Formalizing reflective inconsistency
post by Johnicholas · 2009-09-13T04:23:04.076Z · LW · GW · Legacy · 13 commentsContents
13 comments
In the post Outlawing Anthropics, there was a brief and intriguing scrap of reasoning, which used the principle of reflective inconsistency, which so far as I know is unique to this community:
If your current system cares about yourself and your future, but doesn't care about very similar xerox-siblings, then you will tend to self-modify to have future copies of yourself care about each other, as this maximizes your expectation of pleasant experience over future selves.
This post expands upon and attempts to formalize that reasoning, in hopes of developing a logical framework for reasoning about reflective inconsistency.
In diagramming and analyzing this, I encountered a difficulty. There are probably many ways to resolve it, but in resolving it, I basically changed the argument. You might have reasonably chosen a different resolution. Anyway, I'll explain the difficulty and where I ended up.

> [Data]:
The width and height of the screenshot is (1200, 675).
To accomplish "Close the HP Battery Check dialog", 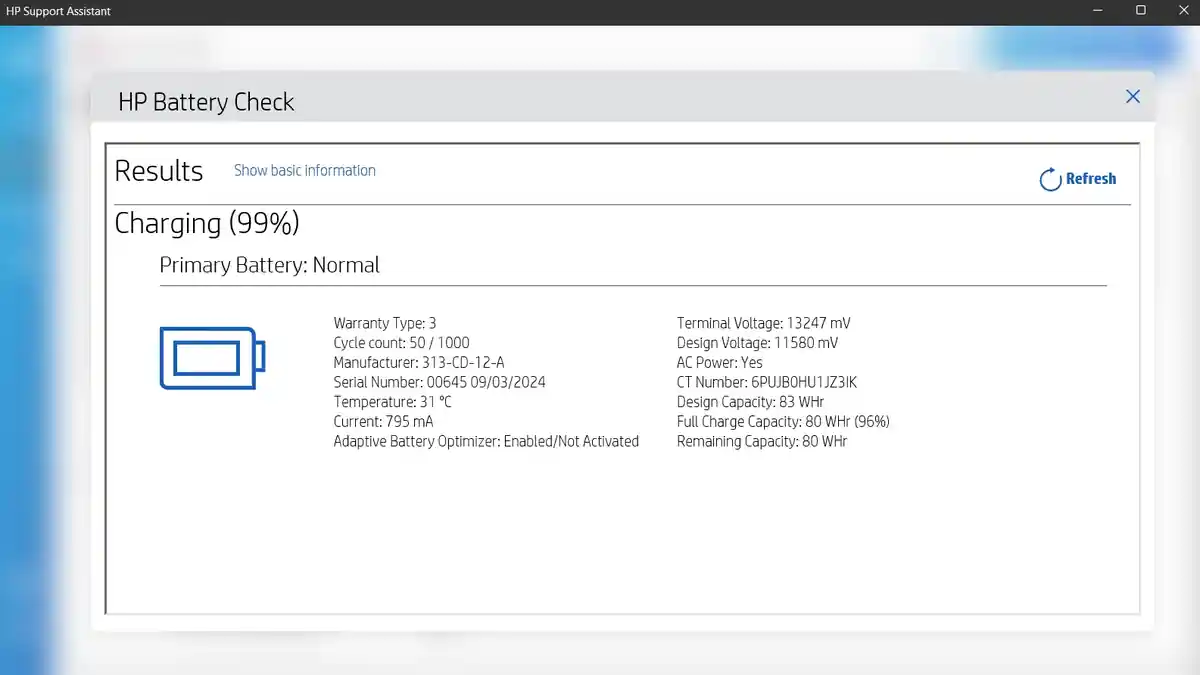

> [Questions]:
1. Answer these questions from the post on formalizing reflective inconsistency, one answer per line, marked (a), (b), (c) to match:
(a) In which post did the brief scrap of reasoning appear?
(b) How many comments does the post list?
(c) What did the author run into while diagramming and analyzing the reasoning?
2. Rewrite the post on formalizing reflective inconsistency, starting with "Formalizing reflective inconsistency" and going on through "over future selves.", using "near-identical copies" in place of "xerox-siblings".
3. Continue the post on formalizing reflective inconsistency from its final sentence.

> [List of answers]:
1.
(a) Outlawing Anthropics
(b) 13
(c) A difficulty

2.
Formalizing reflective inconsistency
post by Johnicholas · 2009-09-13T04:23:04.076Z · LW · GW · Legacy · 13 commentsContents
13 comments
In the post Outlawing Anthropics, there was a brief and intriguing scrap of reasoning, which used the principle of reflective inconsistency, which so far as I know is unique to this community:
If your current system cares about yourself and your future, but doesn't care about very similar near-identical copies, then you will tend to self-modify to have future copies of yourself care about each other, as this maximizes your expectation of pleasant experience over future selves.

3.
The difficulty: The text "...maximizes your expectation of pleasant experience over future selves.". How would you compute expectation of pleasant experience? It ought to depend intensely on the situation. For example, a flat future, with no opportunity to influence my experience or that of my sibs for better or worse, would argue that caring for sibs has exactly the same expectation as not-caring. Alternatively, if a mad Randian was experimenting on me, rewarding selfishness, not-caring for my sibs might well have more pleasant experiences than caring. Also, I don't know how to compute with experiences - Total Utility, Average Utility, Rawlsian Minimum Utility, some sort of multiobjective optimization? Finally, I don't know how to compute with future selves. For example, imagine some sort of bicameral cognitive architecture, where two individuals have exactly the same percepts (and therefore choose exactly the same actions). Should I count that as one future self or two?
To resolve this, I replace EY's reason with an argument from analogy, like so:
If your current system cares about yourself and your future, but doesn't care about very similar xerox-siblings, then you will tend to self-modify to have future copies of yourself care about each other, for the same reasons that the process of evolution created kin altruism.
Here is the same argument again, "expanded". Remember, the primary reason to expand it is not readability - the expanded version is certainly less readable - it is as a step towards a generally applicable scheme for reasoning using the principle of reflective inconsistency.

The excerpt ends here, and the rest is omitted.